Sinus tachycardia is basically a heart rate above 100 that is not an arrhythmia, in other words, a normal rhythm, but rapid.
As Tom said, there are lots of causes for sinus tachycardia. Some are normal, some are caused by an underlying disease that actually rarely has something to do with the heart.
Normal causes of sinus tachycardia:
- Exercise / physical activity (incl. activities like climbing stairs, sex, etc)
- Stress
- Anxiety
- Emotions
- After heavy meals, especially high-carb meals.
- Standing up too quickly
- Deconditioning
Non-cardiovascular disease causes for sinus tachycardia
- Dehydration (usually caused by low blood pressure)
- Hypoglucemia
- Hyperthyroidea
- Fever
- Pheocromocytoma, carcinoid, and other hormonal disturbances affecting stress hormones (extremely uncommon)
- Infections
- Electrolyte disturbances
- Overactive nervous system.
Cardiovascular causes:
- Shock / severe allergic reactions
- Low blood pressure (usually not dangerous)
- Heart failure
- Heavy bleeding
- Pulmonary embolism
(most of those would cause a lot of symptoms and tachycardia would be the least concern)
If NO cause is found and the heart rate never drops below 100, except during sleep, diagnosis may be "inappropriate sinus tachycardia".
Depending on how rapid the heart rate is, your doctor can decide to treat the condition, or the underlying condition.

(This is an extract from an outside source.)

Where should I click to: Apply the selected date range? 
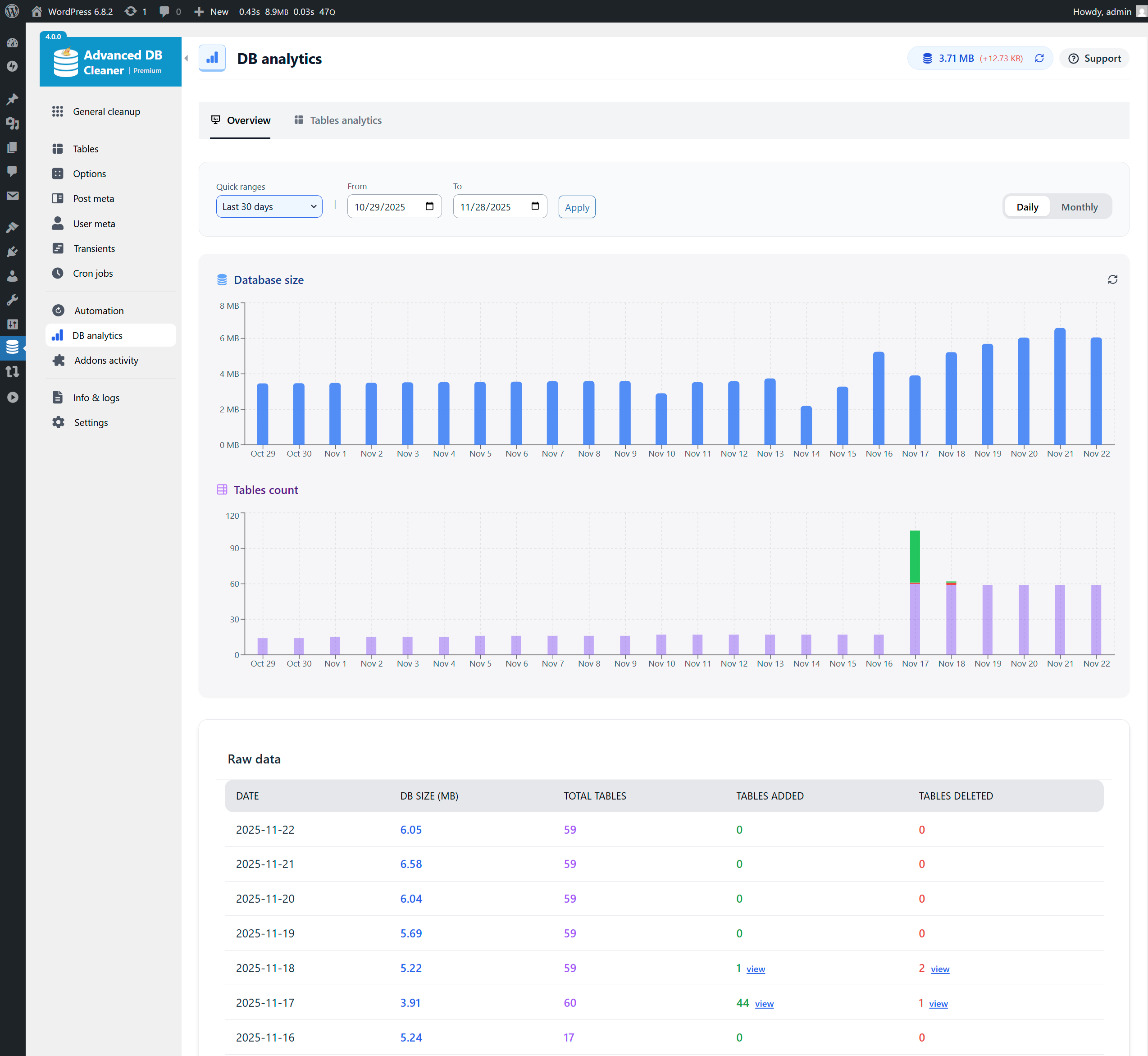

But sinus tachycardia is usually a normal response.
Sinus Tachycardia is a normal physiological response to situations such as exercise, or an increased sympathetic tone with increased catecholamine release—stress, fright, flight, anger. Other causes include:anxiety, fever, dehydration, etc. IOW, it's normal. Now.... there are other types of tachycardia which are NOT normal; ventricular tachycardia, supraventricular tachycardia, inappropriate sinus tachycardia, postural orthostatic tachycardia. Do you have the nomenclature correct?